A further issue is whether ethics is taught pervasively or as a discrete module – this issue was explored in the session by participants in small groups, who were asked to decide whether they were in favour of pervasive or discrete teaching and then to devise programmes and activities that could deliver their learning outcomes. The outcome of the exercise was a widespread feeling that a better approach was a combination of discrete modules with a pervasive approach.

Enhancing employability: developing professionalism within the curriculum

Charlotte’s paper considered the means by which personal development planning and employability can be enhanced through a skills-based, situated learning environment, and how students can evolve as professional individuals.

A compulsory second year skills module at Derby requires students to undertake various skills-based activities as if they were running cases within a law firm. In 2006-07 a mock continuing professional development (CPD) scheme was introduced to the module. The scheme gives recognition to extra-curricular activities, helping to develop students’ responsibility for both their personal and professional development, mirroring the core expectation of many jobs.

Under the scheme students are required to undertake qualifying activities in four key areas:

  • legal knowledge
  • non-legal knowledge
  • legal skills
  • careers and employability

The students undertake/engage with various qualifying activities, record/evidence their engagement through a written record of the course/activity and then reflect/evaluate their engagement and the use to which the skills/knowledge are put by completing a written reflection.

The scheme meets four of the five perceived intentions of personal development planning articulated in the Quality Assurance Agency’s Policy statement on a progress file for higher education, ie that students:

  • become more effective, independent and confident self-directed learners
  • understand how they are learning and relate their learning to a wider context
  • improve their general skills for study and career management
  • encourage a positive attitude to learning throughout life
    The final intention regarding the articulation of personal goals was not achieved by the initial scheme, however in the next iteration of the module students were required to complete an application form including an action plan setting out their goals in order to join the fictitious firm.

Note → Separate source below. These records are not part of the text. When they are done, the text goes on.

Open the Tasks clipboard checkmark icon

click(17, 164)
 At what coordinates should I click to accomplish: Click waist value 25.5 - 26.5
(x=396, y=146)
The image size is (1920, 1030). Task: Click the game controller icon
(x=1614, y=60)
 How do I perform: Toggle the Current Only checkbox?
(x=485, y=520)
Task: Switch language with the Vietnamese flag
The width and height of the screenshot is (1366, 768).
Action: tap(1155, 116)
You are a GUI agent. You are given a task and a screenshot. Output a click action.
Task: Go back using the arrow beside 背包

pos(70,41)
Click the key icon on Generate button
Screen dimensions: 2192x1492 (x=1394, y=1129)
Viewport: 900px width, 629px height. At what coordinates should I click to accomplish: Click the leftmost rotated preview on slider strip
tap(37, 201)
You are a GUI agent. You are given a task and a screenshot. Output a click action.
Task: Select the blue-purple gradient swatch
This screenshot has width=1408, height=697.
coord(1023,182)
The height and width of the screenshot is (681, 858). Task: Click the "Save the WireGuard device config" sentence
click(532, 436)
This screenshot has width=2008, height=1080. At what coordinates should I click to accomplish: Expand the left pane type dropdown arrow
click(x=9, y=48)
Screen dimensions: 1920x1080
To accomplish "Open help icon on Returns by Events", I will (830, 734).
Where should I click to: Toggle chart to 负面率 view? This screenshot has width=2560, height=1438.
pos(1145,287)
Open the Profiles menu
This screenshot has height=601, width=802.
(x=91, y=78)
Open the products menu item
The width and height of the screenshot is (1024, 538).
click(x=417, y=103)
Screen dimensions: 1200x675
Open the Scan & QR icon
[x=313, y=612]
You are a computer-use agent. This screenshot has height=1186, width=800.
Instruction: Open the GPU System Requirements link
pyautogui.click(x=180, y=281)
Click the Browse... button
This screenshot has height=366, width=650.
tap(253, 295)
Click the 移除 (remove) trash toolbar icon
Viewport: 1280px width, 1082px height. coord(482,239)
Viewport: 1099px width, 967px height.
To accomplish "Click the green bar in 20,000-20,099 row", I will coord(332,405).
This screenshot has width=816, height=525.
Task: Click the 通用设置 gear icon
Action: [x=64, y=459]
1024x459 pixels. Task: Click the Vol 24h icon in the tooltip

The ‘real life’ experience of a law firm is enhanced through the use of practice management software and management structures, including a retired partner from a firm of solicitors acting as practice manager.

The module, and in particular the CPD scheme within it, provides students with an opportunity for situated learning, so that reflection and personal development planning is not just seen as a course requirement but also perceived as a focused exercise providing opportunities for personal self-development and development as an employable individual.